Supplied material ▸
☆ ☆ ☆ ☆ ☆ ☆ ☆

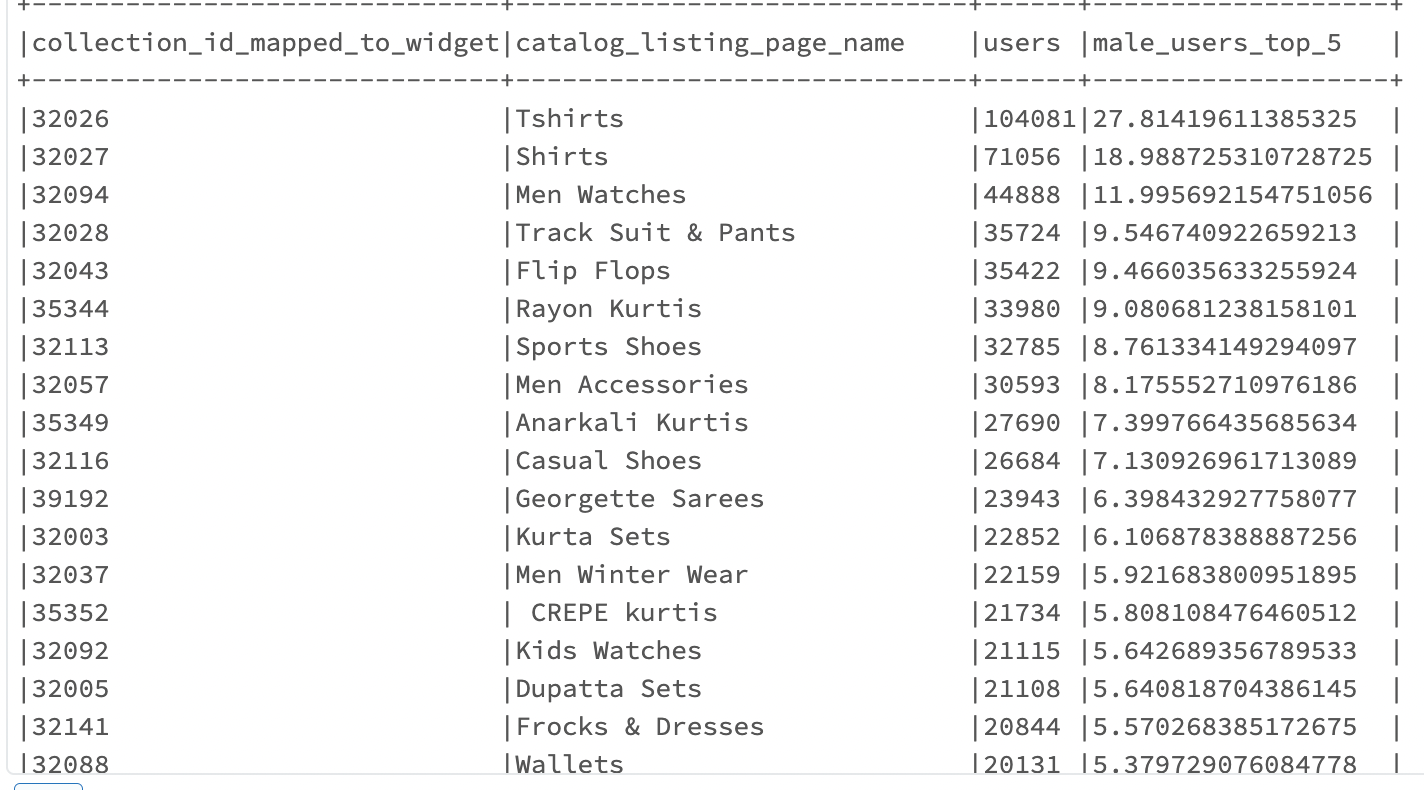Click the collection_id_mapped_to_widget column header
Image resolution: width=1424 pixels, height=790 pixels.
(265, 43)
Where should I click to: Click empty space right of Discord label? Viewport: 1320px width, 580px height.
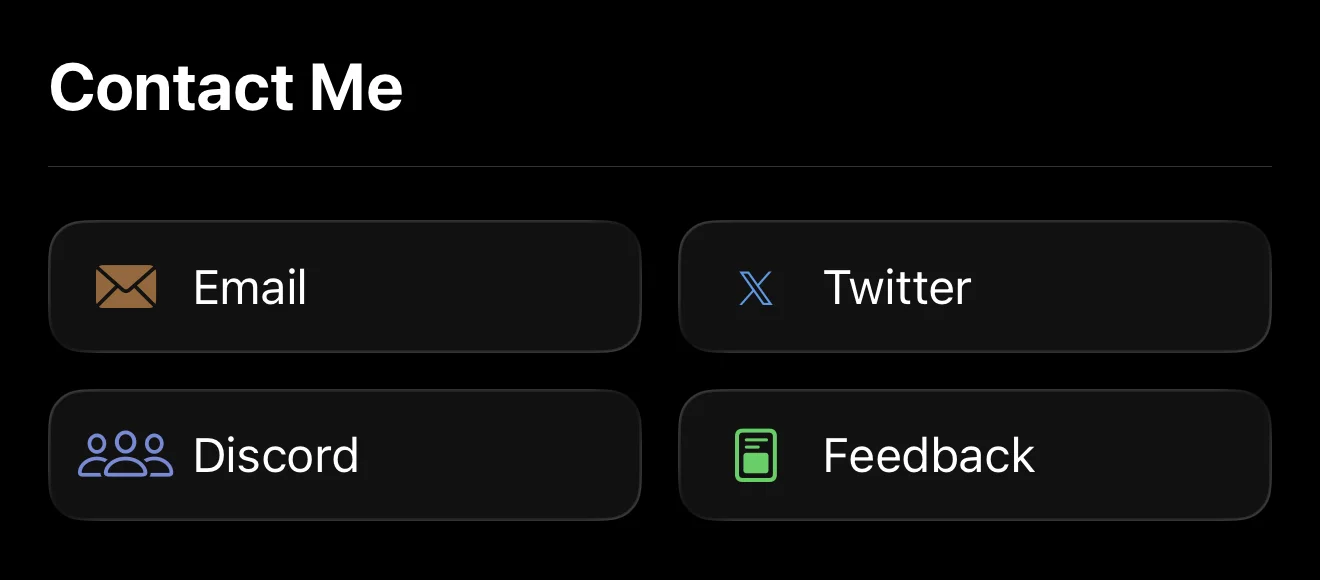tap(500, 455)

☆ ☆ ☆ ☆ ☆ ☆ ☆

About this task ▸
Leave out the pictures, and write out exactly the lines from the one containing "Where should I" through the last line of the listing, both included.

Reply ▸
Where should I click to: Click empty space right of Discord label? Viewport: 1320px width, 580px height.
tap(500, 455)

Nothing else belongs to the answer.